Search over the number of topics K — search

Fits the model across a range of K and reports diagnostics for choosing it: held-out likelihood (document completion), semantic coherence, exclusivity, and the variational bound. Unlike stm::searchK, the per-K fits parallelize across K (a long-standing request, bstewart/stm#262) and each fit is itself fast (Rust), so a sweep that took minutes takes seconds.

Usage

search_k(
  corpus,
  K,
  prevalence = NULL,
  content = NULL,
  heldout = TRUE,
  proportion = 0.5,
  residuals = FALSE,
  cores = 1L,
  M = 10L,
  seed = 1L,
  measure = c("mimno", "npmi", "c_v"),
  verbose = FALSE,
  ...
)

Arguments

corpus: A faSTM_corpus (from as_corpus()).
K: Integer vector of topic counts to try.
prevalence, content: Optional covariate formulas (see stm()).
heldout: Logical; compute held-out likelihood via document completion.
proportion: Held-out token fraction (passed to make_heldout()).
cores: Number of K-fits to run in parallel (forked; 1 = sequential).
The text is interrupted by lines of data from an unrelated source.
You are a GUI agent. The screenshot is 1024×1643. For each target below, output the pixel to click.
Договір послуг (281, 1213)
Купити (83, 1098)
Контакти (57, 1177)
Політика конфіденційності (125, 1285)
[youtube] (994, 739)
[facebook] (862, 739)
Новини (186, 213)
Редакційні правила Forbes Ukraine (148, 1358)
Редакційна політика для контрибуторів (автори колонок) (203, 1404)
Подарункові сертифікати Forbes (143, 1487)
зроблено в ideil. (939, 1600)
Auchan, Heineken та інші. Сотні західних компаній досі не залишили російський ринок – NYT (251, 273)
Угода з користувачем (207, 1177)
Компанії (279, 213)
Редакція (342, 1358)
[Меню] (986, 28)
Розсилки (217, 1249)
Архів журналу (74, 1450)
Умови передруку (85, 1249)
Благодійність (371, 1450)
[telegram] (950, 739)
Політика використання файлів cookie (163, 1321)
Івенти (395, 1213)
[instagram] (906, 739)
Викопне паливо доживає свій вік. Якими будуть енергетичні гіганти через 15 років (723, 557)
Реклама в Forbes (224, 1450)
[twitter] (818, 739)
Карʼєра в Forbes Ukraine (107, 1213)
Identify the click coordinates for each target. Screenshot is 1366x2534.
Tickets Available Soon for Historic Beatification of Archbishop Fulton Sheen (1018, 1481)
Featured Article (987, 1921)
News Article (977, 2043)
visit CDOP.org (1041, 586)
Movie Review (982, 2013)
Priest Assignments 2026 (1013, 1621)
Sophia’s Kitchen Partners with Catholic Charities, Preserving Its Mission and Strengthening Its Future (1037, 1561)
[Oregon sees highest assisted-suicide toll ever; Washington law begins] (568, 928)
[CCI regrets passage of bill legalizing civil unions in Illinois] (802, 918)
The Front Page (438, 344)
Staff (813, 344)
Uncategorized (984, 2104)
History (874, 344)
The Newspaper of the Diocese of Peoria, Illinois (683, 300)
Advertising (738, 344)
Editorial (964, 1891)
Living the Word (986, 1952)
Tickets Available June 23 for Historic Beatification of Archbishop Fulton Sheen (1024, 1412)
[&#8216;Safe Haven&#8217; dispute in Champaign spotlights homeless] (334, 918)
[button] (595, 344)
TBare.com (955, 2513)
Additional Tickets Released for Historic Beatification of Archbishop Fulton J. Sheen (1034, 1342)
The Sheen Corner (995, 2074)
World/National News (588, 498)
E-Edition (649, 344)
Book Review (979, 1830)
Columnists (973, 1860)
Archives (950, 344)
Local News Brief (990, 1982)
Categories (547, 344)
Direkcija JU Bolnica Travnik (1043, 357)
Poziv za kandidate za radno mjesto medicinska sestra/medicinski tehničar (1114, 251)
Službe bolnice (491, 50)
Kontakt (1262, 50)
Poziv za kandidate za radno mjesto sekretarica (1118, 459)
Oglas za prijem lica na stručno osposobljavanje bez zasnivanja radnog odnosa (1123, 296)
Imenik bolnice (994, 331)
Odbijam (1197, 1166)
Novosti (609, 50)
When cores > 1 each fit runs single-threaded to avoid oversubscription; when cores == 1 each fit uses all cores.
M: Top words for coherence/exclusivity.
seed: RNG seed (held-out split + fits).
...: Passed to stm() (e.g. max.em.its, init.type).

Value

A faSTM_searchk object wrapping a tidy data.frame results with one row per K (K, heldout, semcoh, exclusivity, bound).